Review: "The Importance of Being Earnest," by Oscar Wilde, is one of the great comic masterpieces of the theater. According to the introductory note in the Dover edition, the play was first performed in London in 1895. More than a century later, "Importance" is still a sparkling delight. Although I suppose the play is best experienced as a theatrical performance, it also makes a wonderful read.

In "Importance" Wilde has fun with the customs and attitudes of well-to-do 19th century English people. As the plot of mistaken identity and romance unfolds, Wilde's characters let loose a string of memorable witticisms and sarcastic comments. One of my favorites: "Ignorance is like a delicate exotic fruit; touch it and the bloom is gone." Another one: "My duty as a gentleman has never interfered with my pleasures in the smallest degree."

Along the way, Wilde's characters reveal the benefits and drawbacks of being a "Bunburyist" (don't bother looking it up in a dictionary; you have to read the play!). So pour yourself a cup of tea, stuff yourself silly with cucumber sandwiches, and enjoy "The Importance of Being Earnest."

Rating: 5 stars
Summary: The wittiest play ever written in the English language
Review: "The Importance of Being Earnest: A Trivial Comedy for Serious People" is one of the first plays written in English since the works of Shakespeare that celebrates the language itself. Oscar Wilde's comedy has one advantage over the classic comedies of the Bard in that "The Importance of Being Earnest" is as funny today as it was when it was first performed at the St. Jame's Theater in London on February 14, 1895. After all, enjoying Shakespeare requires checking the bottom for footnotes explaining the meaning of those dozens of words that Shakespeare makes up in any one of his plays.

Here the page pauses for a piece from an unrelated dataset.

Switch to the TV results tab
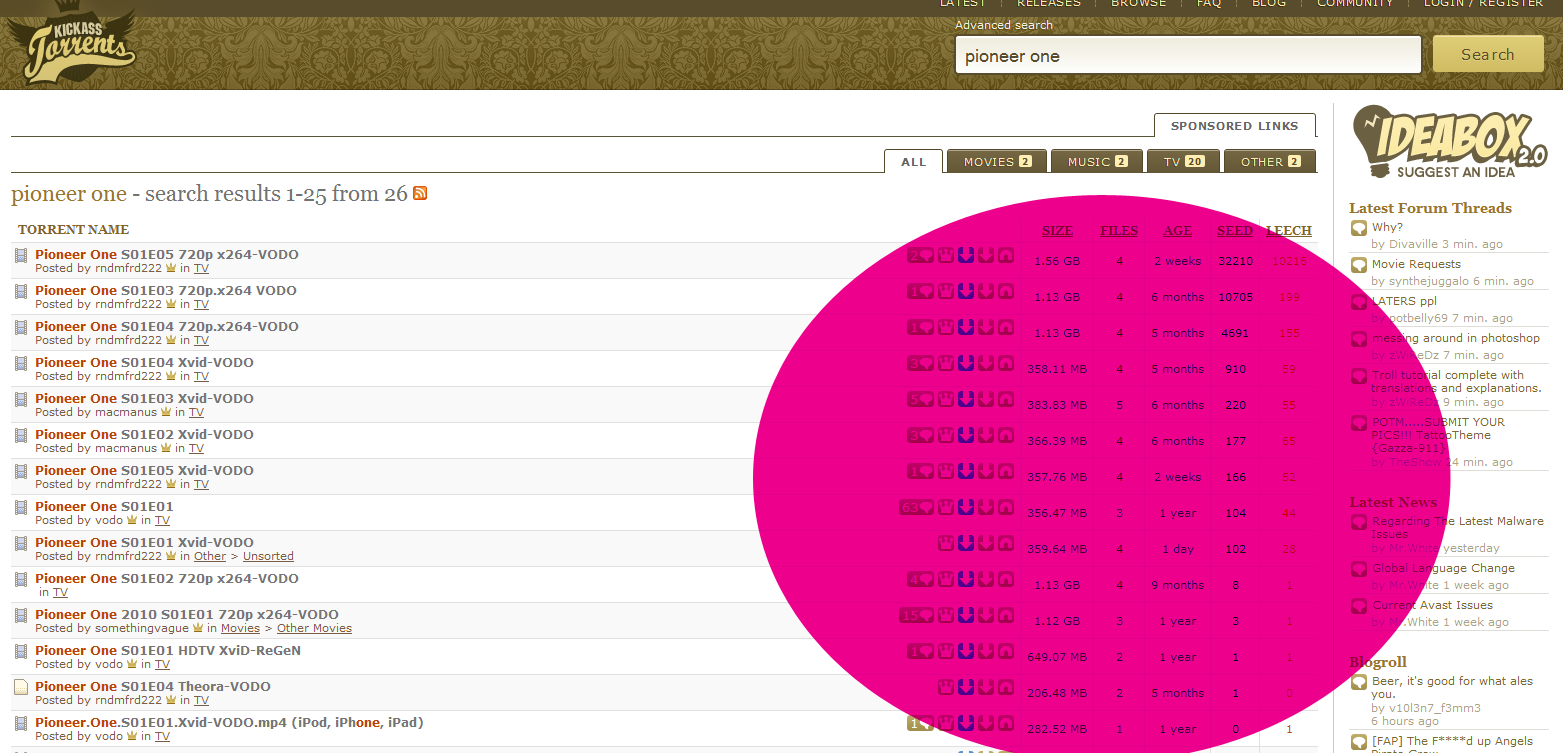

But Wilde's brilliant wit, his humor and social satire, remain intact even though he was a writer of the Victorian era.

Wilde believed in art for art's own sake, which explains why he emphasized beauty while his contemporaries were dealing with the problems of industrial England. "The Importance of Being Earnest" is set among the upper class, making fun of their excesses and absurdities while imbuing them with witty banter providing a constant stream of epigrams. The play's situation is simple in its unraveling complexity. Algernon Moncrieff is an upper-class English bachelor who is visited by his friend Jack Worthing, who is known as "Ernest." Jack has come to town to propose to Gwendolen Fairfax, the daugher of the imposing Lady Bracknell and Algy's first cousin. Jack has a ward named Cecily who lives in the country while Algernon has an imaginary friend named "Bunbury" whom he uses as an excuse to get out of social engagements.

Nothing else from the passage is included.